The evaluation highlighted that median time-to-antibiotics for sepsis was higher in females than males at 202 minutes versus 188 minutes, respectively (adjusted odds ratio [aOR]: 1.15; 95% confidence interval [CI]: 1.07–1.25). Similarly, for septic shock, median time-to-antibiotics was higher in females than males at 159 minutes versus 141 minutes (aOR: 1.09; 95% CI: 1.01–1.17). Furthermore, females with septic shock displayed higher in-hospital mortality (aOR: 1.15; 95% CI: 1.05–1.27), and this persisted after adjusting for time-to-antibiotics (aOR: 1.17; 95% CI: 1.03–1.32). However, no association between sex/race/ethnicity and in-hospital mortality was seen for sepsis without shock.

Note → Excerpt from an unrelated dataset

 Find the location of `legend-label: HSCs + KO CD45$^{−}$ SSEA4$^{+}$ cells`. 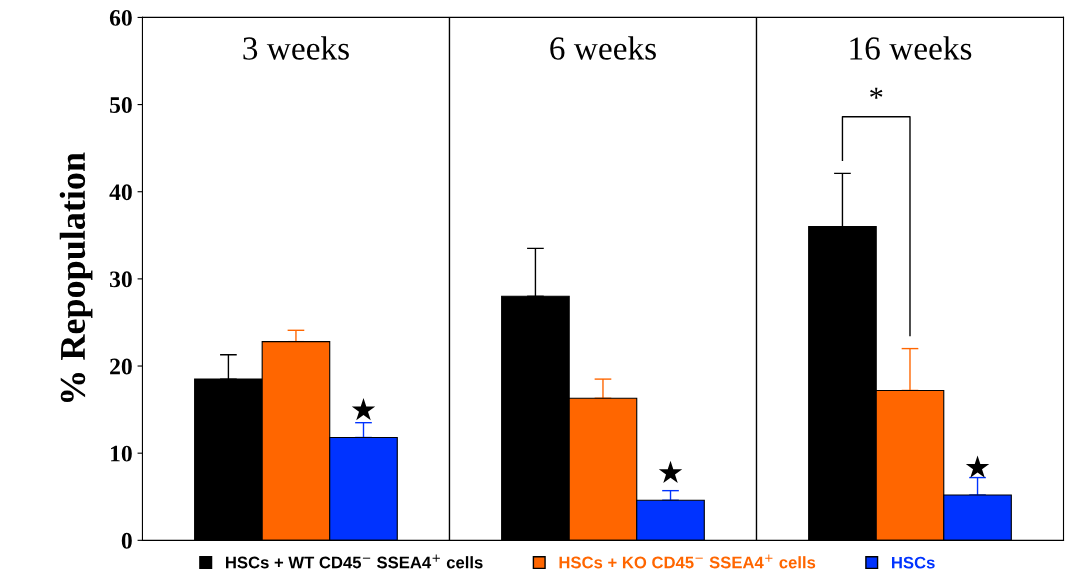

Additionally, disparities in the median time-to-antibiotics for sepsis and septic shock were noted amongst race/ethnicity categories. The greatest disparity was seen between Black and White patients. Median time-to-antibiotics for sepsis was 212 minutes for Black patients compared with 193 minutes for White patients (aOR: 1.23; 95% CI: 1.06–1.43), and 157 minutes for Black patients and 147 minutes for White patients (aOR: 1.27; 95% CI: 1.08–1.48) in septic shock.

From these findings, the authors concluded that females and Black patients were more likely to receive antibiotics later, and females experienced higher mortality in septic shock in a large cohort of patients with sepsis.

Clinical Outcomes in Adults with Respiratory Syncytial Virus

RESPIRATORY illness and hospitalization in older adults and those with certain underlying medical conditions is often caused by respiratory syncytial virus (RSV). Research presented by Michael Melgar, Centers for Disease Control and Prevention (CDC), Atlanta, Georgia, USA, at IDWeek 2023, emphasizes the importance of identifying adults with an increased risk of severe illness as novel RSV vaccines are being developed.

Melgar and team used population-based surveillance conducted through the RSV Hospitalization Surveillance Network (RSV-NET) from 2014–2022, across 75 counties in 12 states in the USA. The analysis included non-pregnant adults (≥18 years) who had been hospitalized with laboratory-confirmed RSV infection during each of the eight seasons, spanning October–April, except 2020–2021, which spanned October 2020–September 2021. Percentages of adults with intensive care unit admission were calculated, as well as mechanical ventilation and in-hospital death, stratified by demographic characteristics. The team also calculated age-adjusted percentages with these outcomes, stratified by underlying conditions.

Results showed that there were 13,080 RSV-associated hospitalizations amongst the participants, 61.9% of which were aged ≥65 years. Admission to the intensive care unit was recorded in 18.6% of patients, mechanical ventilation in 7.2%, and in-hospital death in 4.2%, the majority of which occurred in adults aged 75 years or older. Patients with non-asthma chronic lung disease and with cardiovascular diseases had the highest age-adjusted percentages of in-hospital death. Immunocompromise and asthma were the most commonly occurring underlying conditions in patients aged 18–49 years (34.8% and 29.8%, respectively).

The researchers concluded that older age and cardiopulmonary conditions were associated with severe illness in adults hospitalized with RSV-associated infections. They added that, as a result, “older adults and adults with cardiopulmonary and immune compromising conditions may benefit from RSV vaccination when licensed products become available.”